Detect specific pattern regex python-CodePudding

I want to find all the occurrences of an specific term (and its variations) in a word document.

Extracted the text from the word document
Try to find pattern via regex

The pattern consists of words that start with DOC- and after the - there are 9 digits.

I have tried the following without success:

document variable is the extracted text with the following function:

import docx

def getText(filename):
    doc = docx.Document(filename)
    fullText = []
    for para in doc.paragraphs:
        fullText.append(para.text)
    return '\n'.join(fullText)

pattern = re.compile('^DOC.\d{9}$')
pattern.findall(document)

pattern.findall(document)

Can someone help me?

Thanks in advance

CodePudding user response：

You can use a combinbation of word and numeric right-hand boundaries.

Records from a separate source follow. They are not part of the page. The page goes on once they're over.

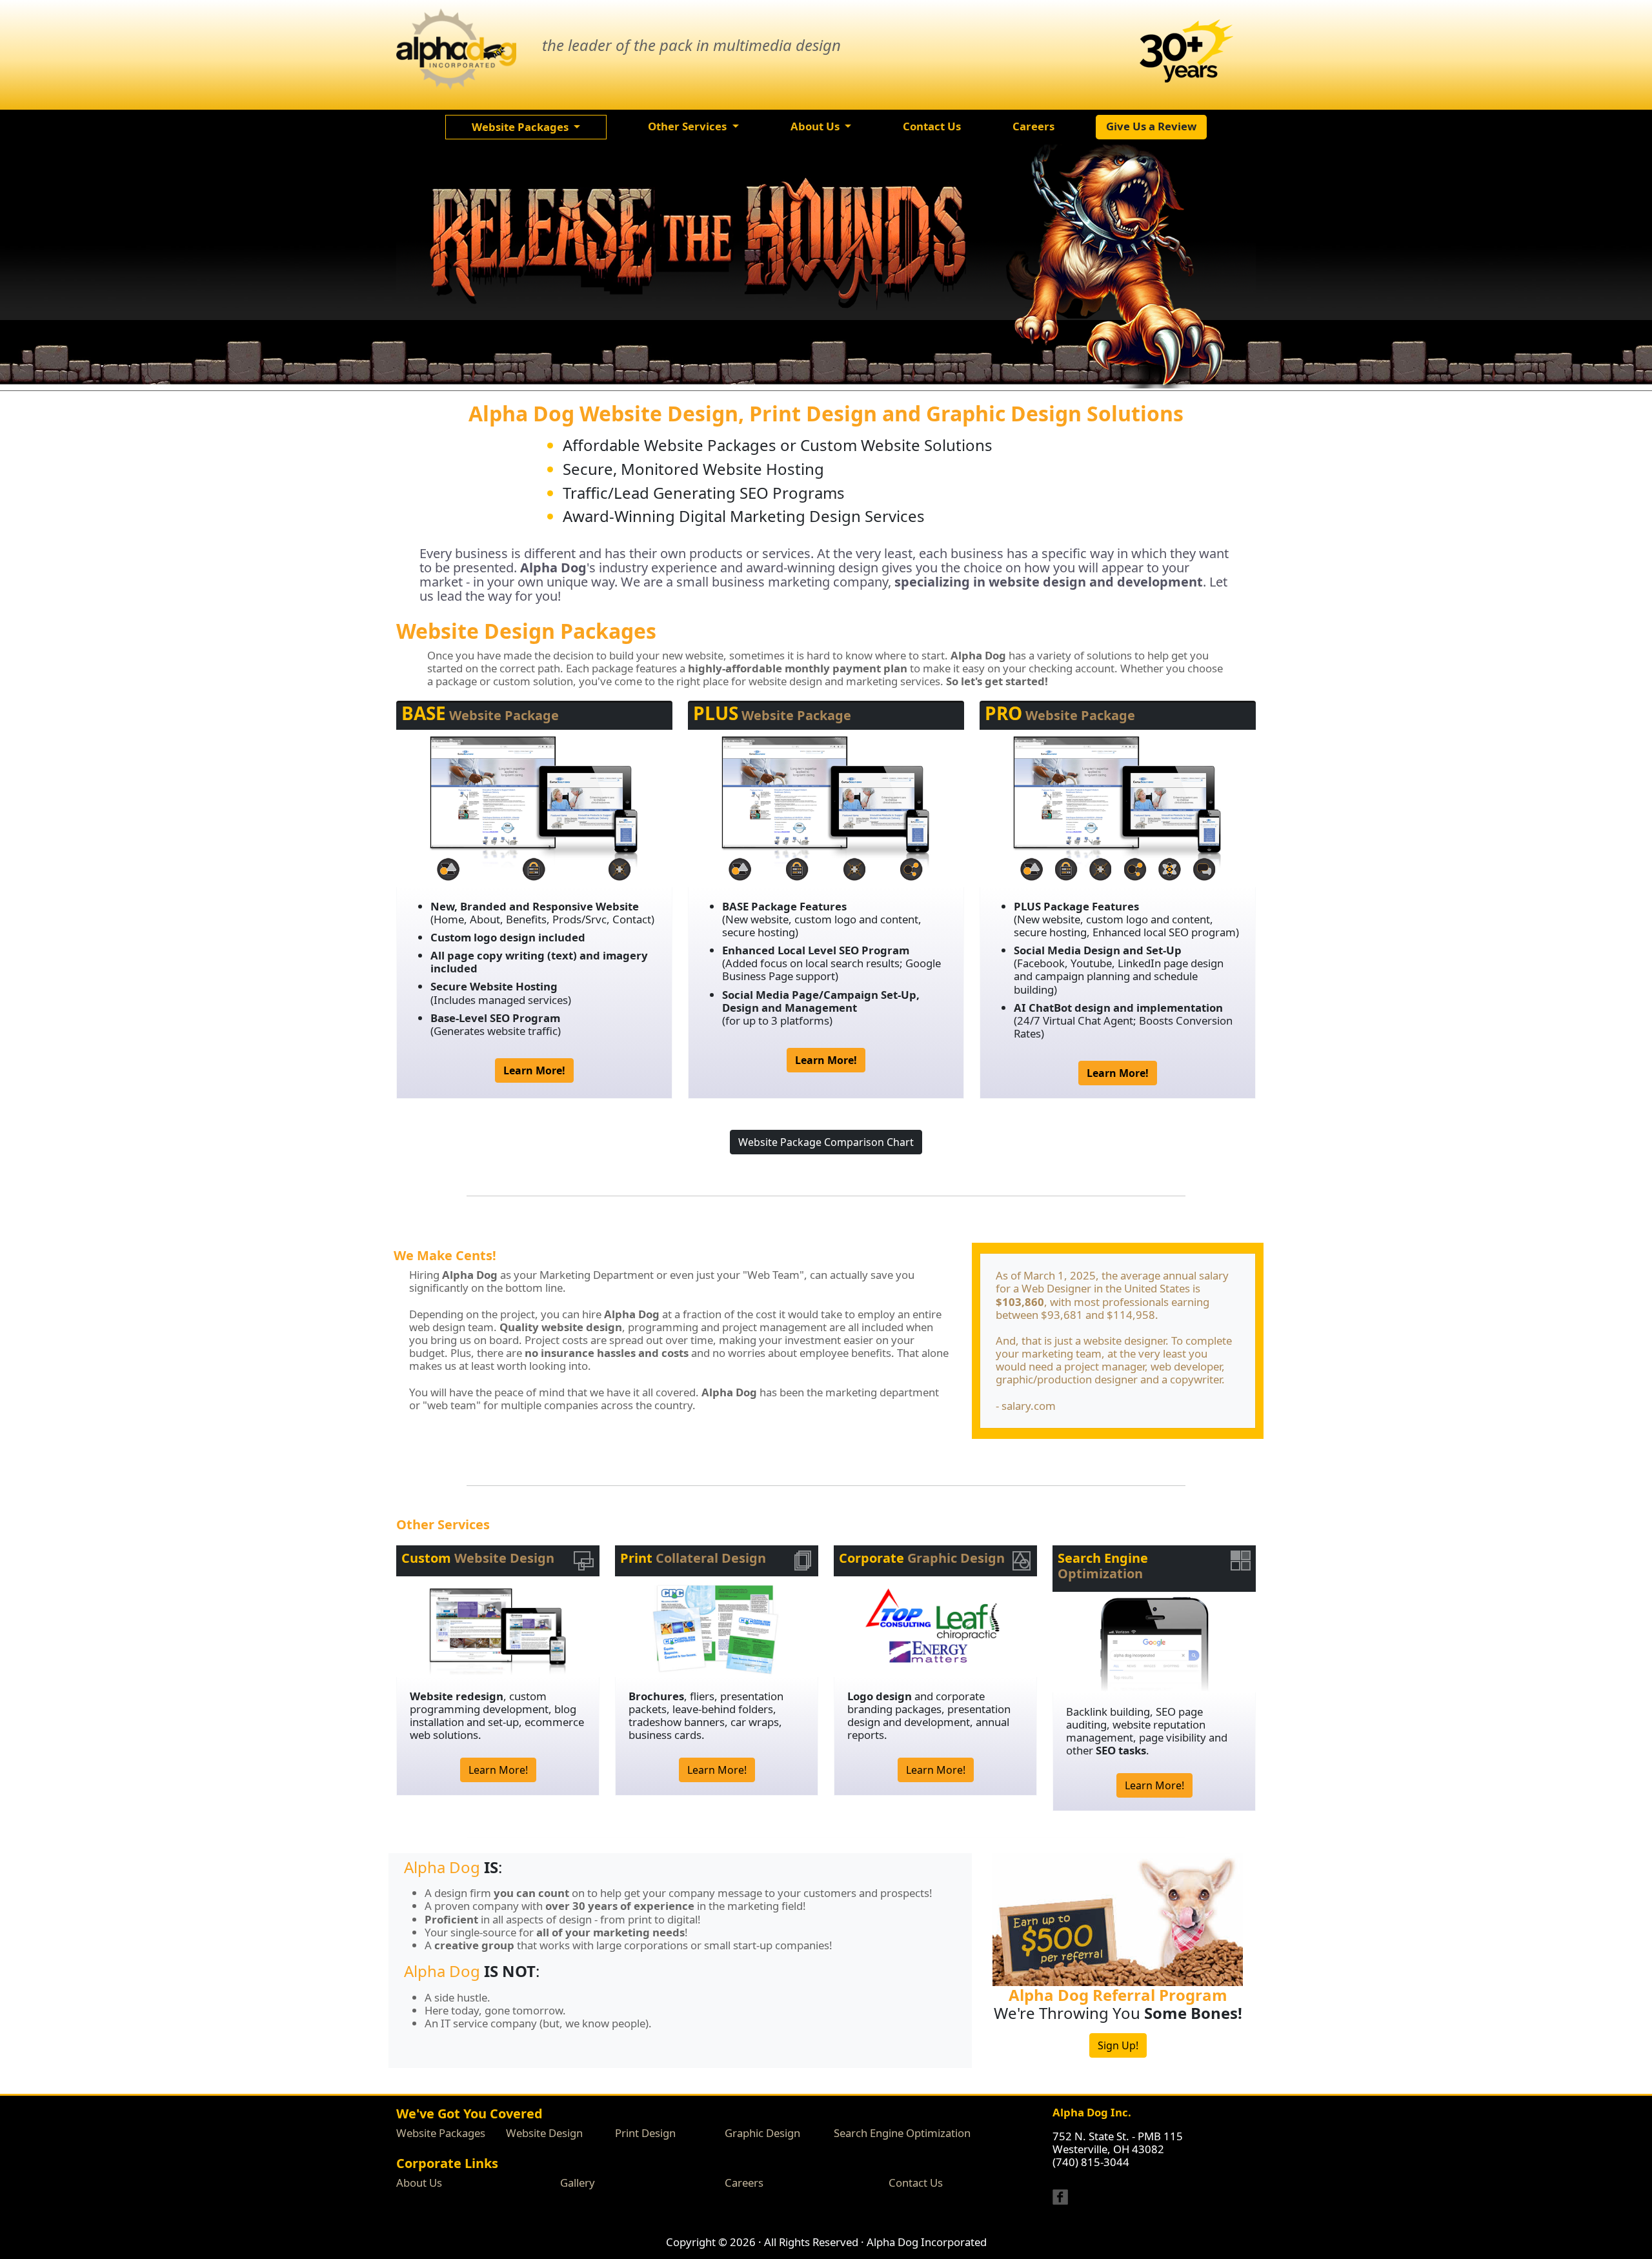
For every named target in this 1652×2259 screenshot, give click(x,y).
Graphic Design (762, 2132)
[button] (525, 127)
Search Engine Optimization (902, 2132)
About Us (419, 2182)
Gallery (577, 2182)
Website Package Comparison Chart (826, 1142)
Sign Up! (1118, 2045)
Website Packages (440, 2132)
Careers (744, 2182)
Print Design (645, 2132)
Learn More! (498, 1770)
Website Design (544, 2132)
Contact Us (916, 2182)
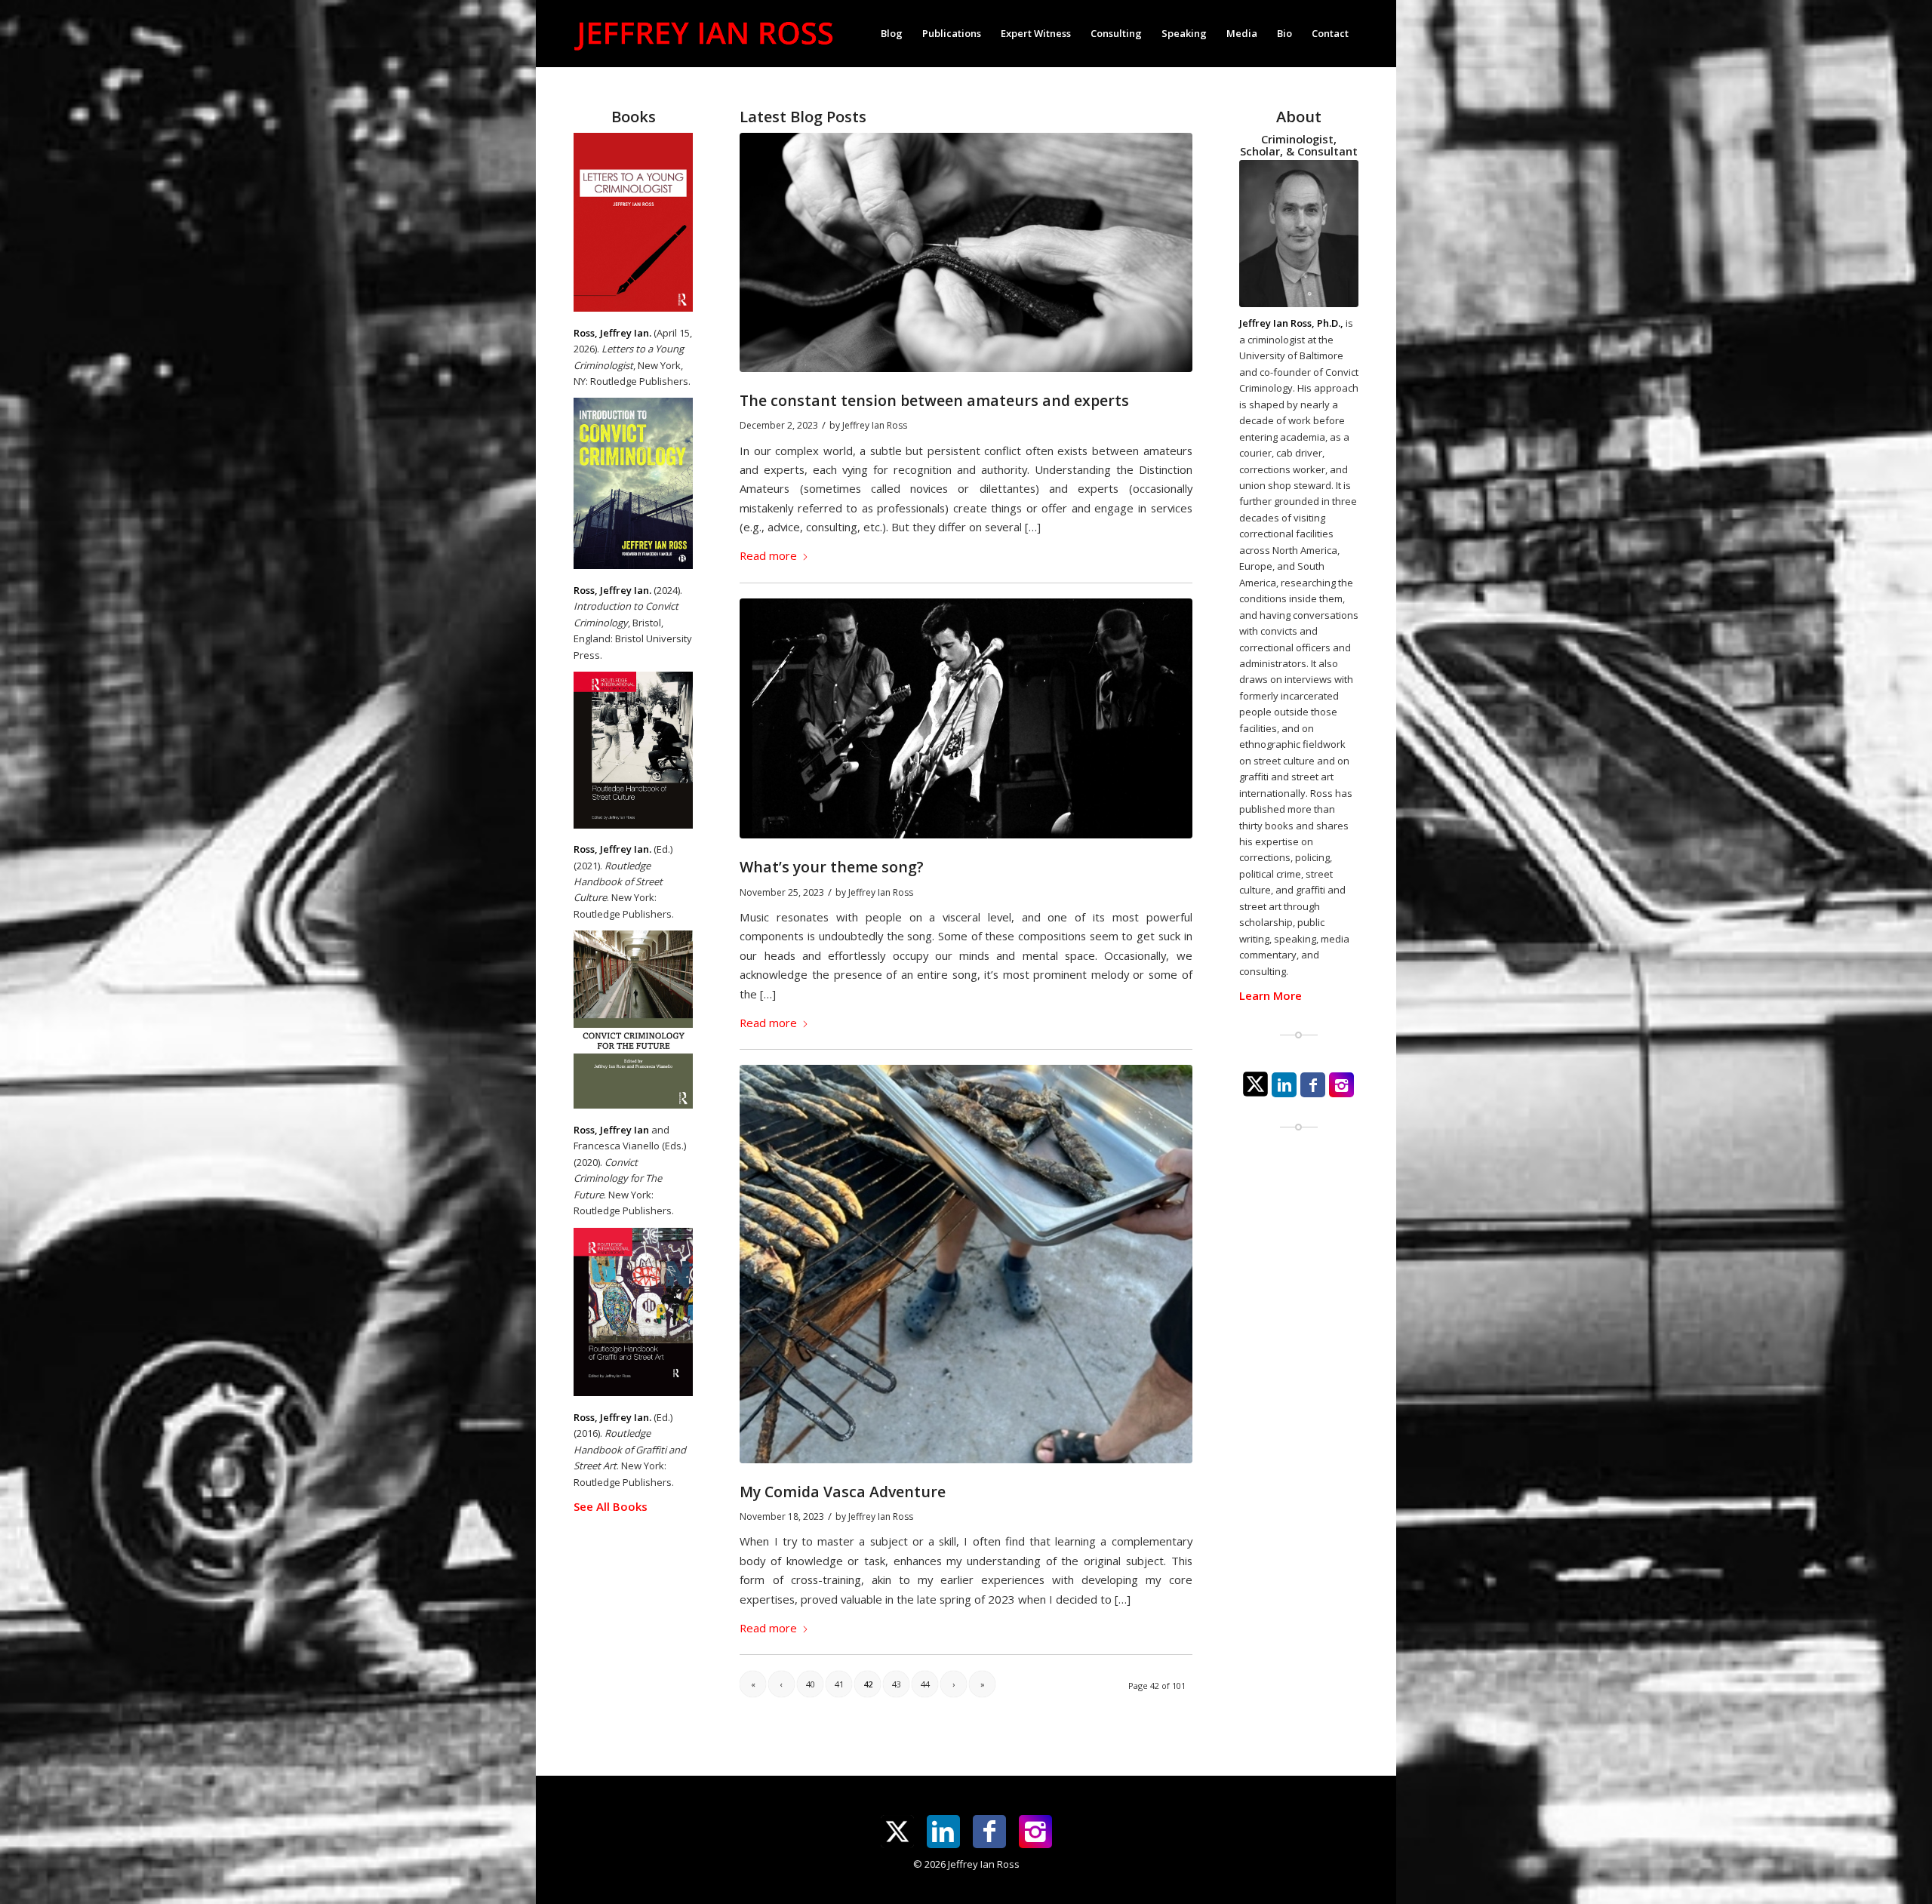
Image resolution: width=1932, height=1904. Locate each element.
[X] (1255, 1084)
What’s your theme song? (832, 867)
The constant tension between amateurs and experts (934, 400)
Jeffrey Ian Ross (874, 425)
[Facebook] (1312, 1084)
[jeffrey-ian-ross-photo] (1298, 233)
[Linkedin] (1284, 1084)
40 (810, 1684)
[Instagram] (1341, 1084)
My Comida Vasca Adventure (843, 1491)
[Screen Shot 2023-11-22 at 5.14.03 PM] (966, 718)
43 (896, 1684)
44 (925, 1684)
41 (839, 1684)
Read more (768, 555)
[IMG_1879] (966, 1264)
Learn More (1270, 995)
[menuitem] (891, 33)
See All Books (611, 1506)
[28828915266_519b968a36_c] (966, 252)
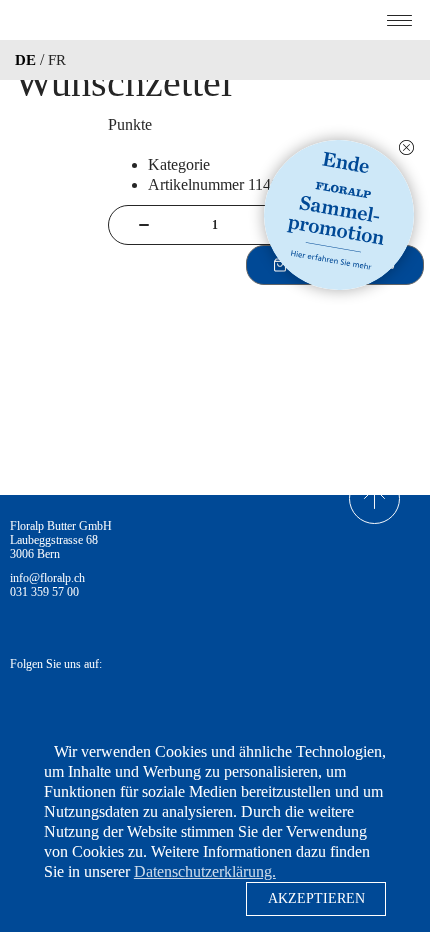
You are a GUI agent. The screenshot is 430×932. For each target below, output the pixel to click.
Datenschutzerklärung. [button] (205, 871)
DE (25, 60)
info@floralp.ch (47, 578)
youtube (137, 704)
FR (57, 60)
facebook (23, 704)
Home (215, 20)
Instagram (79, 704)
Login (411, 59)
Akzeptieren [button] (316, 898)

Also, you say there must be a dash after DOC, but you use a . in the pattern. I believe you wanted to also match any en- or em-dash, so I'd suggest to use a more precise pattern, like [-–—]. Note there are other ways to match any Unicode dash char, see Searching for all Unicode variation of hyphens in Python.

import docx

def getText(filename):
    doc = docx.Document(filename)
    fullText = []
    for para in doc.paragraphs:
        fullText.append(para.text)
    return '\n'.join(fullText)

print( re.findall(r'\bDOC[-–—]\d{9}(?!\d)', getText(filename)) )

Details:

\b - a word boundary
DOC - DOC substring
[-–—] - a dash symbol (hyphen, en- or em-dash)
\d{9} - nine digits
(?!\d) - immediately to the right of the current location, there must be no digit.